● WHAT IS ASKED
#1 In the data stack overview, rewrite the passage from "### Layer 3: Data" through "(data build tool)", swapping "Snowflake" for "ClickHouse".
#2 Pick up the data stack overview after its last line and keep writing it.

● TEXT EXCERPT
The modern data stack consists of specialized tools for each stage of the data lifecycle:

### Layer 1: Data Sources
- **Transactional Databases**: PostgreSQL, MySQL, Oracle
- **SaaS Applications**: Salesforce, HubSpot, Google Analytics
- **APIs**: REST, GraphQL
- **Streaming**: Kafka, Kinesis
- **Files**: CSV, JSON, Parquet, logs

### Layer 2: Data Ingestion
- **Batch**: Apache Airflow, Prefect, Dagster
- **Streaming**: Apache Kafka, Apache Flink, AWS Kinesis
- **ELT Tools**: Fivetran, Airbyte, Stitch

### Layer 3: Data Storage
- **Data Warehouses**: Snowflake, BigQuery, Redshift
- **Data Lakes**: S3, Azure Data Lake, GCS
- **Lakehouses**: Databricks, Delta Lake

### Layer 4: Data Transformation
- **SQL-based**: dbt (data build tool)

● PROVIDED DATA
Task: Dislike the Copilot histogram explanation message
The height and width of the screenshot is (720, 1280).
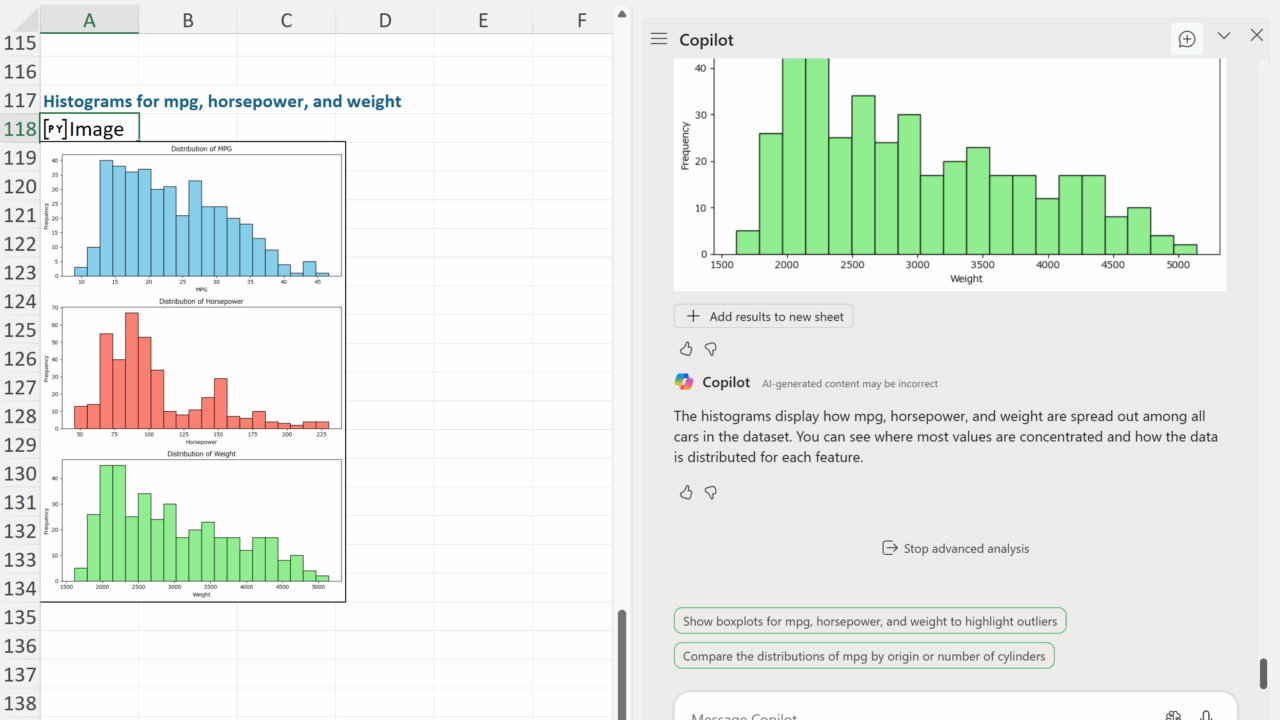Action: pyautogui.click(x=711, y=492)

● RESPONSES
#1
### Layer 3: Data Storage
- **Data Warehouses**: ClickHouse, BigQuery, Redshift
- **Data Lakes**: S3, Azure Data Lake, GCS
- **Lakehouses**: Databricks, Delta Lake

### Layer 4: Data Transformation
- **SQL-based**: dbt (data build tool)

#2
- **Python-based**: pandas, PySpark
- **Notebooks**: Jupyter, Databricks

### Layer 5: Data Orchestration
- **Workflow Management**: Apache Airflow, Prefect, Dagster
- **Job Scheduling**: Cron, Cloud Scheduler

### Layer 6: Data Quality & Governance
- **Quality**: Great Expectations, deequ, Soda
- **Cataloging**: Amundsen, DataHub, Alation
- **Lineage**: OpenLineage, Marquez

### Layer 7: Data Consumption
- **BI Tools**: Tableau, Looker, Power BI, Metabase
- **ML Platforms**: MLflow, Kubeflow, SageMaker
- **APIs**: REST, GraphQL for data access

In [None]:
# Example: Simulating the modern data stack layers
import json

data_stack = {
    "sources": ["PostgreSQL", "Salesforce API", "S3 Logs"],
    "ingestion": "Apache Airflow",
    "storage": "Snowflake Data Warehouse",
    "transformation": "dbt + Python",
    "quality": "Great Expectations",
    "consumption": ["Tableau Dashboard", "ML Model API"],
}

print("Example Modern Data Stack Configuration:")
print(json.dumps(data_stack, indent=2))

print("\n[DATA] Data Flow:")
print("Sources → Airflow → Snowflake → dbt → Quality Checks → Tableau/ML")

---

## 3. ETL vs. ELT: Understanding the Difference

### ETL (Extract, Transform, Load)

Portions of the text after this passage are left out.